Instructure cited protection of students' and education staff data as its main reason. "While there is never complete certainty when dealing with cyber criminals, we believe it was important to take every step within our control to give customers additional peace of mind, to the extent possible," the company said in a website statement.

The firm did not detail the agreement terms but said it ensured the data was returned, provided digital confirmation of destruction, informed Instructure that no customers would face extortion from the incident, and covered all affected customers without individual negotiations.

The breach surfaced on April 29 and was claimed by the Shiny Hunters extortion group.

Neither side explicitly confirmed a money exchange. Groups like Shiny Hunters typically demand bitcoin payments after encrypted chat negotiations.

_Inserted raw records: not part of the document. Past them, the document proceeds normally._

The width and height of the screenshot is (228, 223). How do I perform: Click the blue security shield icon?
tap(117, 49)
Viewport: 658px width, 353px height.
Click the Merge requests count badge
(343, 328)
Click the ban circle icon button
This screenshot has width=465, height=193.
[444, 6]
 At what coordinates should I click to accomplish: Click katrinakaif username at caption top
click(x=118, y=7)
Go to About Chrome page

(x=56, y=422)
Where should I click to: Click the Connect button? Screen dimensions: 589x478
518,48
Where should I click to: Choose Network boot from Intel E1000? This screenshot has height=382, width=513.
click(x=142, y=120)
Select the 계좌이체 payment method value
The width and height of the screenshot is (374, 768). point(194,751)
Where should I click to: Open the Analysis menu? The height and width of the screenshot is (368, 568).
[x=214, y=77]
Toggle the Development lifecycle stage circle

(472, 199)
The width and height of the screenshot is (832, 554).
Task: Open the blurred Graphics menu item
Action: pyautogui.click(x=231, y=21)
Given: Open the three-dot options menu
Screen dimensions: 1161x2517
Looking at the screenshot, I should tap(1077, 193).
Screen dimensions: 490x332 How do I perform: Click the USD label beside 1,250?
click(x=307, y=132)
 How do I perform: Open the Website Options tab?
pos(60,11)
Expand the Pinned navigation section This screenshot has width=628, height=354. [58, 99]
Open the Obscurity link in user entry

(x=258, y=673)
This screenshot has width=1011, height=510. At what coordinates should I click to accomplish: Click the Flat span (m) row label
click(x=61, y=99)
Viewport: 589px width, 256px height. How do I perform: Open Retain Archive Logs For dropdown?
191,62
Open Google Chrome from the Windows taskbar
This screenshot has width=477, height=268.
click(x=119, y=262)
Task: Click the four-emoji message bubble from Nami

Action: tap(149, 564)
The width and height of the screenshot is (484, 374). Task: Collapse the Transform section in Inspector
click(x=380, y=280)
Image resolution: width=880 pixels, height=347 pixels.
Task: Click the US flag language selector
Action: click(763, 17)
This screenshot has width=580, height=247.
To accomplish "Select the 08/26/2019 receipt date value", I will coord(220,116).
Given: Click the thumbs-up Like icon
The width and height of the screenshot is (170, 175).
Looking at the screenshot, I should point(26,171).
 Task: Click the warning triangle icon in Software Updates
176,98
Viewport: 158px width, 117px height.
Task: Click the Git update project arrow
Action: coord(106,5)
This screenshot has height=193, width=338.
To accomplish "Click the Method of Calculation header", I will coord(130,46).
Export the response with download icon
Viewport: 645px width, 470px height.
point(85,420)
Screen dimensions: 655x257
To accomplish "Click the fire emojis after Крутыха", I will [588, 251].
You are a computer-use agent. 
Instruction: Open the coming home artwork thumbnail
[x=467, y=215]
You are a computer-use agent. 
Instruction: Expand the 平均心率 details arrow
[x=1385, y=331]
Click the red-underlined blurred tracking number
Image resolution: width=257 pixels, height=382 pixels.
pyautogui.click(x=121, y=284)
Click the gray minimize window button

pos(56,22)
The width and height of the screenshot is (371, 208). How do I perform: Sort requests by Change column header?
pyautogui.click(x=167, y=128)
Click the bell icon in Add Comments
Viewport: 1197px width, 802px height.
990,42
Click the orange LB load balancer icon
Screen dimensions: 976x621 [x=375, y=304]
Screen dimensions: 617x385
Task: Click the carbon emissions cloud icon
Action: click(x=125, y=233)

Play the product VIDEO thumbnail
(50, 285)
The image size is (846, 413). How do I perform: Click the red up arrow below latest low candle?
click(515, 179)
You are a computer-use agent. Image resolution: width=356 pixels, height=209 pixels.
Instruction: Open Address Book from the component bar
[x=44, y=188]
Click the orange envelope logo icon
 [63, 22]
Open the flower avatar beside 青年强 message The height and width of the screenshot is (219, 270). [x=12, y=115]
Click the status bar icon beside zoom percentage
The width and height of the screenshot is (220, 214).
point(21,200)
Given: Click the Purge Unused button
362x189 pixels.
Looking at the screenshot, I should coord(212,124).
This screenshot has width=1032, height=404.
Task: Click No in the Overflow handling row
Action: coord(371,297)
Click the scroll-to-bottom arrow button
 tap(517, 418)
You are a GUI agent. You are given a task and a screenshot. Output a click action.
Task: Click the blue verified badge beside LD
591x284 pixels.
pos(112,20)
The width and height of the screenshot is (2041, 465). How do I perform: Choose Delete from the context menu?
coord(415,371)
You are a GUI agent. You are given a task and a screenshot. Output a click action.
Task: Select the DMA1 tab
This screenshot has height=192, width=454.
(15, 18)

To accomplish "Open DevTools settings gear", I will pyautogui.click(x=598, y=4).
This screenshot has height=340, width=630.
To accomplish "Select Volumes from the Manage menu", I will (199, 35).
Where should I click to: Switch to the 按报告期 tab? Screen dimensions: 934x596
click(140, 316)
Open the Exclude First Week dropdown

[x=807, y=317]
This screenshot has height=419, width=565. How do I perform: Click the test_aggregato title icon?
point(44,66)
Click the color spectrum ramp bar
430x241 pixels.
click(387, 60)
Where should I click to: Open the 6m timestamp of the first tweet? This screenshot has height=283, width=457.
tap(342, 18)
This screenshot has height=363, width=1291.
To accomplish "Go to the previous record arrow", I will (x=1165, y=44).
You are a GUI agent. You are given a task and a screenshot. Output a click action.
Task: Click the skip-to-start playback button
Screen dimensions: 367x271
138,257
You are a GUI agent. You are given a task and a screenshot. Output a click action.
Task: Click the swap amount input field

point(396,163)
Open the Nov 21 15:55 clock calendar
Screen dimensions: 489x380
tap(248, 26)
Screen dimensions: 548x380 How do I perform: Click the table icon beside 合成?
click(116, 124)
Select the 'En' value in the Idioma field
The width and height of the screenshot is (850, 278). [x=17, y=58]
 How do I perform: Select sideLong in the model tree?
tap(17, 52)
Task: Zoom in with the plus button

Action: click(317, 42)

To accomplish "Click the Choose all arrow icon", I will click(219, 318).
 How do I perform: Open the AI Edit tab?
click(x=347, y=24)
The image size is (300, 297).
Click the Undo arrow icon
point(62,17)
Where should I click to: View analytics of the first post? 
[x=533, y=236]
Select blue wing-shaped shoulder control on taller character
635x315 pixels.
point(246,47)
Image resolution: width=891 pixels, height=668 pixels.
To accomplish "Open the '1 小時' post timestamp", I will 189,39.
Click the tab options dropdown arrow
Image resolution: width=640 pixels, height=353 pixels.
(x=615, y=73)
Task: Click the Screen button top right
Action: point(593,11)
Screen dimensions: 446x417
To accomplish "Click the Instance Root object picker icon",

Victims rarely admit publicly to paying hackers, but Instructure has issued regular website updates. The attack's high visibility, which hit students directly, may explain the transparency.

Students taking exams in the United States suffered most. They lost access to Canvas for study and saw some online tests interrupted.

Aubrey Palmer, a meteorology student at Mississippi State University, told the BBC that he and other students had just completed a 2,900-word exam essay when a ransom message appeared on screens. The note read: "Shiny Hunters has breached Instructure (again)." It threatened data release unless Canvas or universities paid bitcoin.

"My knee-jerk reaction was that I'd been hacked myself, because that's what it looked like," Palmer said. "But then I actually read the ransom note and saw it was Canvas that had been hacked."

Palmer said his professor and dozens of students got the message, sparking confusion over whether work was saved.

Mississippi State University postponed some exams so students could recover lost work.

Shiny Hunters hacks organizations, steals data and pressures victims publicly for bitcoin ransoms. The English-speaking group, believed to consist of young criminals, has hit Jaguar Land Rover and Gucci.

In Telegram messages to the BBC, Shiny Hunters claimed prior hacks of Canvas before last Thursday's attack.